British officials failed to do enough to help Britons caught up in the aftermath of last year's Asian tsunami, a government report said Thursday.

Emergency hotlines were overwhelmed, too few British medical workers reached affected areas quickly and officials misdirected a rapid response team, an investigation by the Foreign Office and the National Audit Office concluded.

The report praised diplomatic staff and others who worked long hours under severe pressure but said the government had many lessons to learn for future emergencies.

Only 36 operators were made available to deal with 11,000 calls an hour from Britons worried about loved ones in the tsunami-struck countries, the report said. Additional workers brought in to help didn't have enough relevant experience and made mistakes in taking down information, creating more work for police opening missing persons cases, it said.

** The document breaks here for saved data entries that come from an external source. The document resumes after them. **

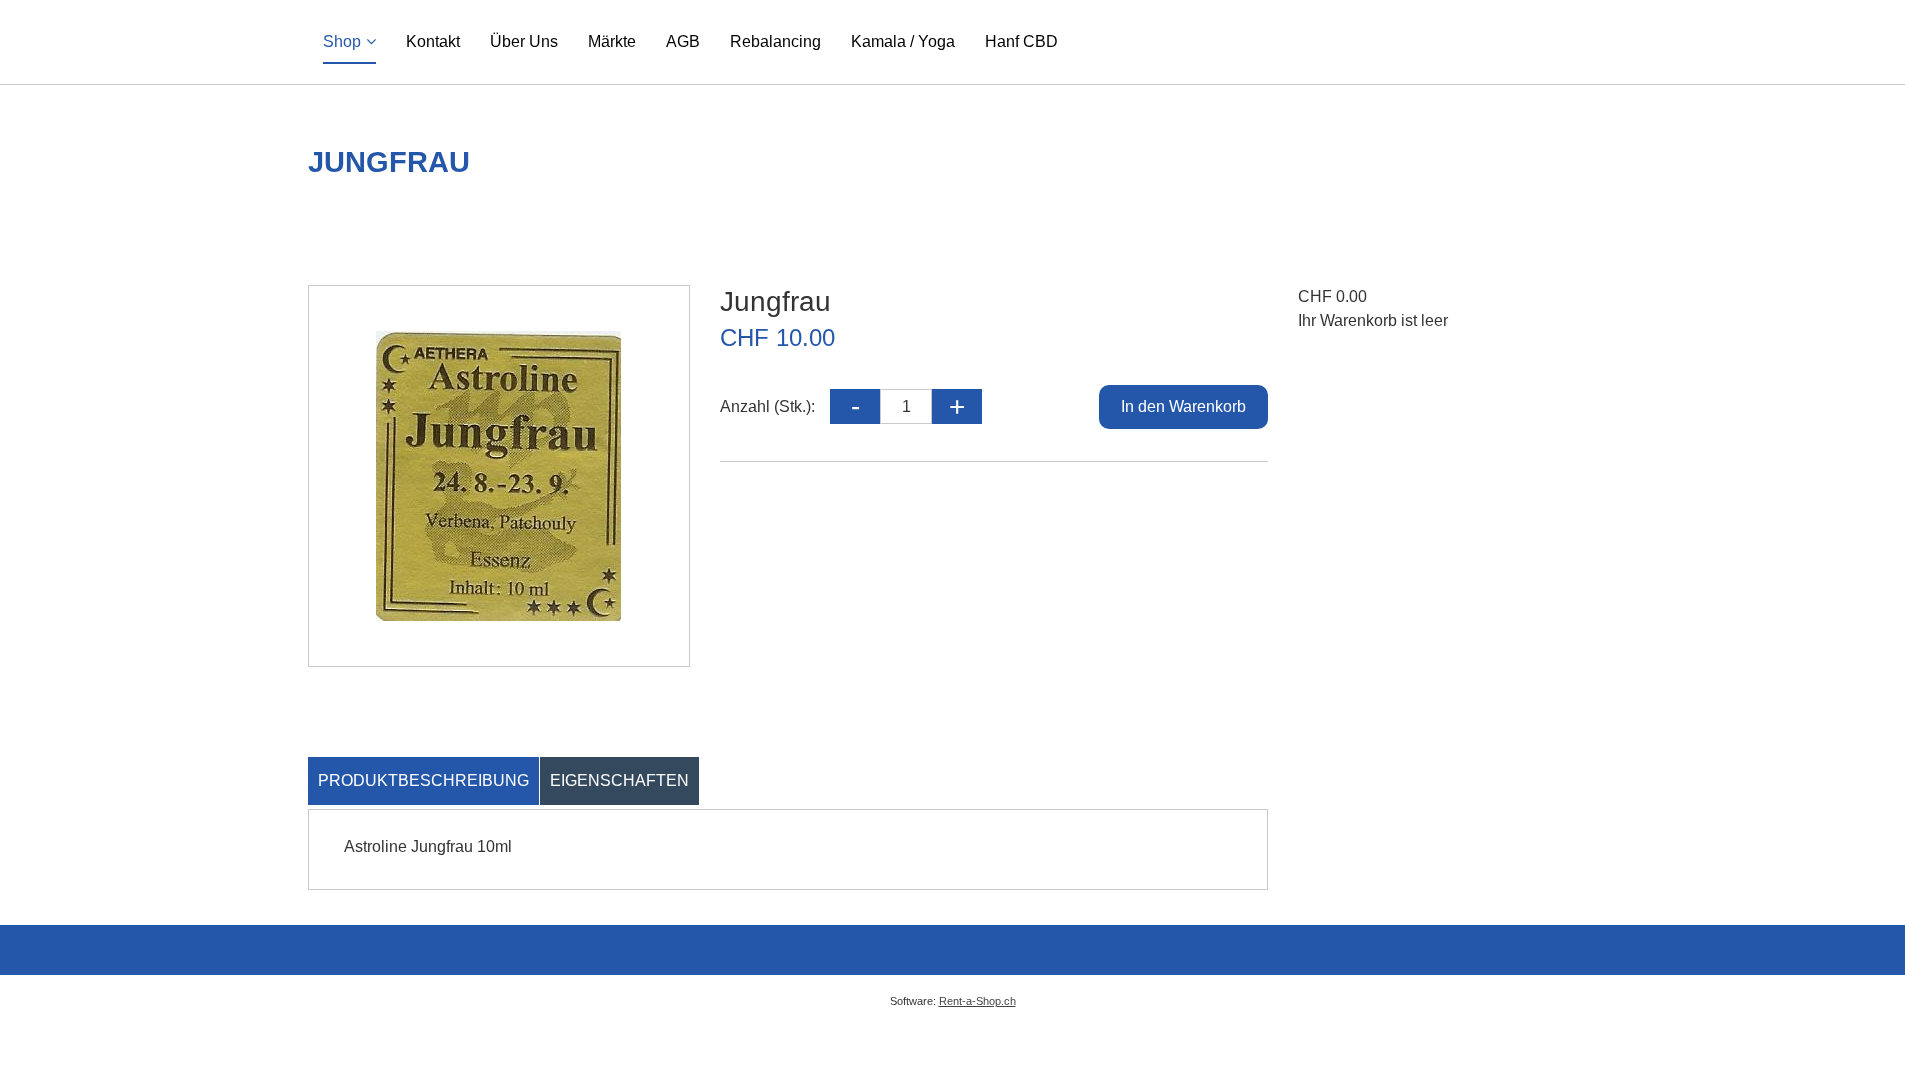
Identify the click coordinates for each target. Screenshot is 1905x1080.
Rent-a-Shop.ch (977, 1001)
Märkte (612, 41)
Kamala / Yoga (903, 41)
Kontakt (433, 41)
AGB (683, 41)
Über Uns (524, 41)
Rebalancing (775, 41)
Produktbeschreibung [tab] (423, 780)
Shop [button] (342, 41)
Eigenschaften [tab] (619, 780)
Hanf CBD (1021, 41)
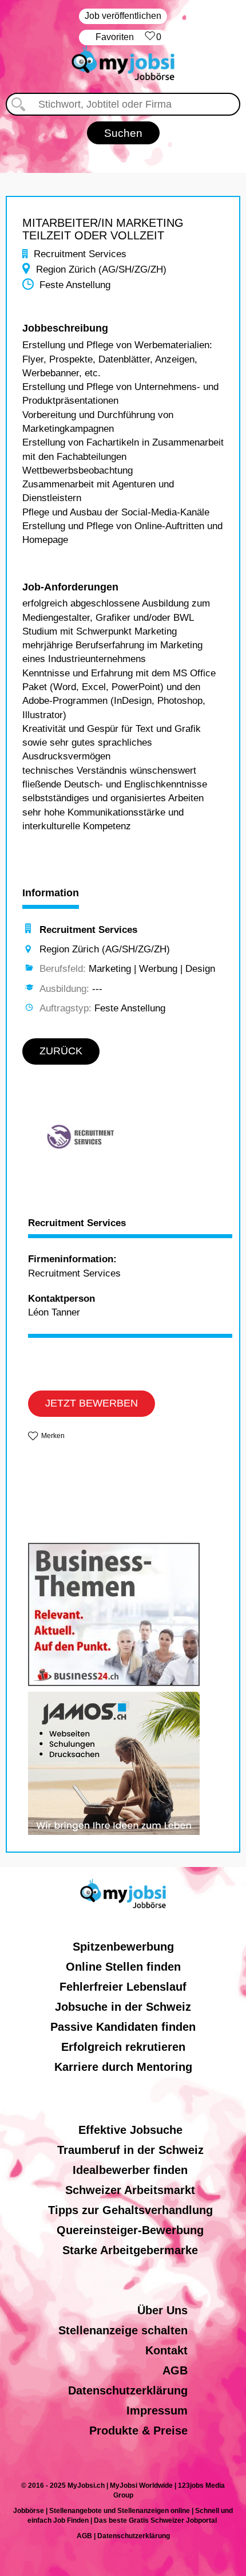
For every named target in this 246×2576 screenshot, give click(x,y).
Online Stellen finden (123, 1966)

A Foreign Office rapid response team was sent to Sri Lanka immediately after the wave hit, since initial reports had suggested wrongly that it was the worst hit country, the report said. Reinforcements from London didn't arrive in Thailand — where many Britons had been vacationing at beach resorts devastated in the disaster — until nearly two weeks later, the report said. Seventeen Britons died in Sri Lanka and 120 in Thailand. The total British toll was 140.

The tsunami killed or left missing more than 220,000 people in 11 Indian Ocean countries.